▸ **EXERCISE PASSAGE**:
───

Brow Beat

Visiting Westworld Seems Like a Pretty Bad Deal, From a Legal Standpoint

“Getting run over by a goddamned train” is covered under section 2(b).

John P. Johnson/HBO

HBO has set up a fake website for its upcoming series Westworld, which gives users a standard sales pitch to “Live Without Limits” by visiting Delos Destinations’ premier simulated Wild West resort. It’s the standard high-end hotel template: a booking section (no vacancy), slick photos, and slogans like “Fall in love, or plunge into lust. In Westworld, there are no safe words” that suggest Delos hired the ad agency that does those Cosmopolitan of Las Vegas spots. But there’s one section worth studying closely: the Terms of Delos Destinations, a dense block of legalese that makes expansive claims not even the worst Silicon Valleyautocrats would dream of. (There’s no way to link to the terms of service page directly, but from the main page, click in the “Enter Your Email” box and a link to the “Terms of Delos Destinations” will appear.) Here’s a quick rundown of some of the lowlights:

Some of the Limitations of Liability Are Disturbingly Vague: Section 2(e) of the document states that Delos won’t have any liability to guests if they are unable to offer the service due to “circumstance beyond our control,” which is a pretty common claim to make. But along with the usual boilerplate—acts of God, storm, fire, strike, civil disturbance, etc.—is “Host malfunction,” i.e., robot uprising, which seems like the kind of thing that would, ideally, be under their control.

Some of the Other Limitations of Liability Are Disturbingly Specific: Fine, Westworld has more exposure to buffalo stampede death lawsuits than most resorts; put it in the contract. But what kind of a company feels the need to explicitly state that it’z not responsible if you die from autoerotic asphyxiation? (Excluding rope manufacturers.) What about self-cannibalism? Would you go to a resort where deaths from self-cannibalism were a frequent enough problem that it’d make it to section 2(b) of the terms of service?

You Can’t Take Your Own Pictures: Section 3(e) rules out all photography in a blatant cash grab:

You are allowed to utilize the in-park Host character PHOTOGRAPHERS, whose narratives allow for you to take Delos-approved photographs. These photographs will reflect the time period and location of the park narratives you are playing. No other photography is allowed.

Fine, it’s a business. But “written recording” is also expressly forbidden—so no diaries!

───

▸ **CHECK YOUR UNDERSTANDING**:
1. Write out the part of the Westworld article starting at "Some of the Other" and ending at "photography is allowed.".
2. In the Westworld article, which section of the Delos terms rules out all photography?

▸ **GIVEN DATA**:
───

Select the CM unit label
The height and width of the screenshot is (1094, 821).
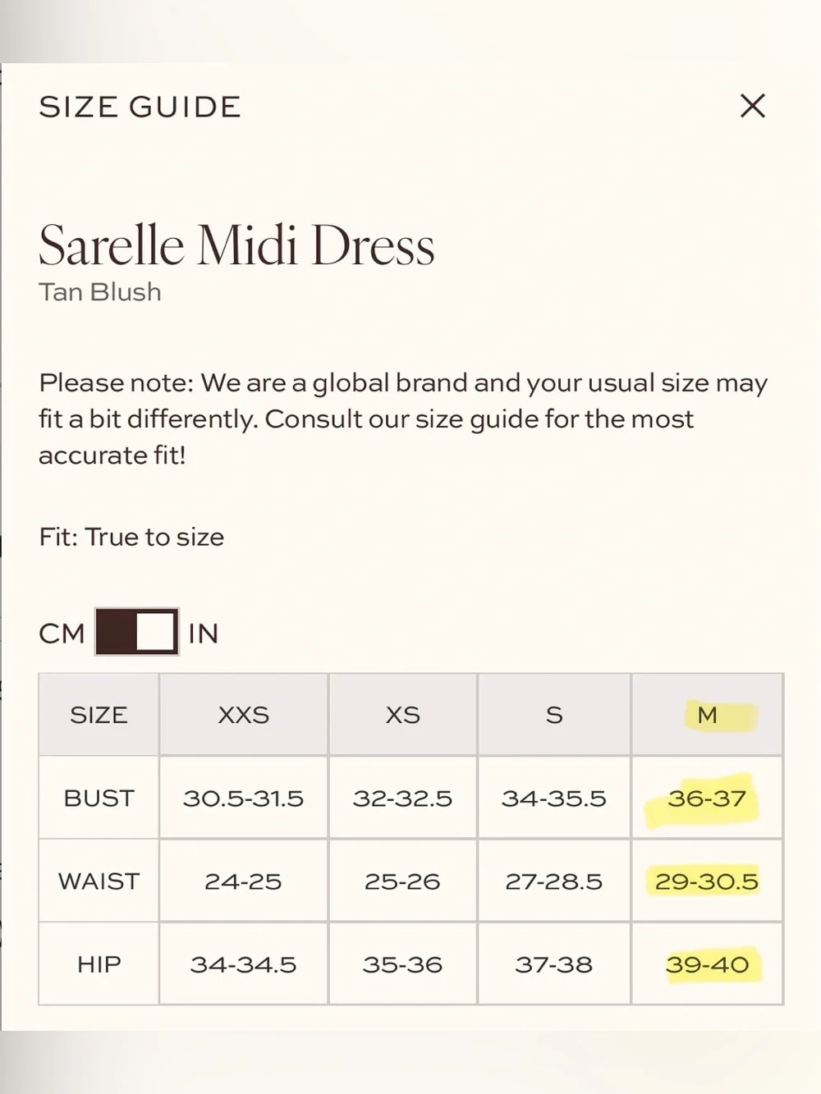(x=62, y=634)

───

▸ **ANSWERS TO THE PROBLEMS**:
1.
Some of the Other Limitations of Liability Are Disturbingly Specific: Fine, Westworld has more exposure to buffalo stampede death lawsuits than most resorts; put it in the contract. But what kind of a company feels the need to explicitly state that it’z not responsible if you die from autoerotic asphyxiation? (Excluding rope manufacturers.) What about self-cannibalism? Would you go to a resort where deaths from self-cannibalism were a frequent enough problem that it’d make it to section 2(b) of the terms of service?

You Can’t Take Your Own Pictures: Section 3(e) rules out all photography in a blatant cash grab:

You are allowed to utilize the in-park Host character PHOTOGRAPHERS, whose narratives allow for you to take Delos-approved photographs. These photographs will reflect the time period and location of the park narratives you are playing. No other photography is allowed.

2. Section 3(e)